Mittels der Untersuchung von Biografien, musikalischen Performances und Netzwerken ausgewählter Musikerinnen* durch Interviews und teilnehmende Beobachtung analysiert das Projekt, wie aus Syrien geflohene Musikerinnen* ihre verwobenen Zugehörigkeiten in ihrem Musikmachen auf die Bühne bringen, einsetzen, verhandeln und in Handlungen bringen. In den Medien oft simpel als “syrisch” sowie als “Flüchtling” oder “Migrantin” präsentiert und markiert, nehmen Musikerinnen* aus Syrien in ihrem Leben und ihrer Musik vielschichtige Identitäten und Zugehörigkeiten ein, die ethnische und nationale Kategorien sowie soziale Zuschreibungen überschreiten. Auch wenn “syrische”, lokal begründete Zugehörigkeiten potenziell relevant und stark bleiben, ist das Ziel dieser Forschung, nicht in die Falle von Essenzialisierung zu tappen und diese Kompenente von Zugehörigkeit zu betonen und dadurch andere Zugehörigkeiten oder allgemeine Aspekte von Performativität unsichtbar zu machen. Anstatt eine syrische diasporische Gemeinschaft anzunehmen, werden musikalische Performances und Leben von Individuen, ihre Strategien und Netzwerke analysiert, um alle möglichen Arten von Zugehörigkeit zu verstehen, wie sie in und um Musik zum Tragen kommen.
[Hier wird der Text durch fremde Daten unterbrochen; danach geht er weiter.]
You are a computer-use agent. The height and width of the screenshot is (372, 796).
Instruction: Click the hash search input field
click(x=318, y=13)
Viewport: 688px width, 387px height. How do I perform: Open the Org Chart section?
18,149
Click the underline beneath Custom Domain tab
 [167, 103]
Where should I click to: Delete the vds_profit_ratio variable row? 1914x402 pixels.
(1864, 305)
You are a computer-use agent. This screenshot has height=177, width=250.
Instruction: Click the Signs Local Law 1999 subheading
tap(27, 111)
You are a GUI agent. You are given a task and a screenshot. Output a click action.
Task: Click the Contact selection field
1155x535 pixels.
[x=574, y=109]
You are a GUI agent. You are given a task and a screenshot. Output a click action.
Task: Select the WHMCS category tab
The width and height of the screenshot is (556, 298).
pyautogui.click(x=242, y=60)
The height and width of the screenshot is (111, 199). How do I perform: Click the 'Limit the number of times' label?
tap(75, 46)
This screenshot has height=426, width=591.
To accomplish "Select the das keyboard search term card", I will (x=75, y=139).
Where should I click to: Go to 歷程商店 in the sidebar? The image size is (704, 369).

Die Musikerinnen*, die in diesem Projekt im Fokus stehen, haben demnach einen gleichen oder ähnlichen nationalen, territorialen und kulturellen Hintergrund, waren in Syrien öffentlich als Musikerinnen* aktiv und haben nach ihrer Flucht in Österreich oder Deutschland Fuß gefasst, also in Ländern, die hinsichtlich Sprache, politischer und ökonomischer Situation, kultureller Geschichte und institutioneller Möglichkeiten vergleichbar sind. Diese Musikerinnen* – einheitlich in manchen Aspekten, aber enorm unterschiedlich in anderen, inklusive musikalischem Background – sind als Fallbeispiele speziell spannend, um die Komplexität und Diversität von musikalischen Tätigkeiten, Netzwerken und Zugehörigkeiten zu diskutieren.
Das Projekt nimmt vor diesem Hintergrund eine explizit politische Haltung gegen jene sich in Europa ausbreitenden sozio-politischen Tendenzen ein, in denen die Exklusion und Marginalisierung von homogenisierten Anderen die Chance auf menschliche Begegnungen mit anderen Menschen, speziell „Fremden“, verunmöglicht. Durch die Präsentation der Individualität und Einbettung in Beziehungen wird ein besseres Verständnis der Komplexität von menschlicher Identität möglich – dies auch dezidiert, um einer politischen Diskussion, die fertige Identitäten Menschen anderer Hautfarbe, Religion, oder Herkunft zuschreibt, entgegenzutreten.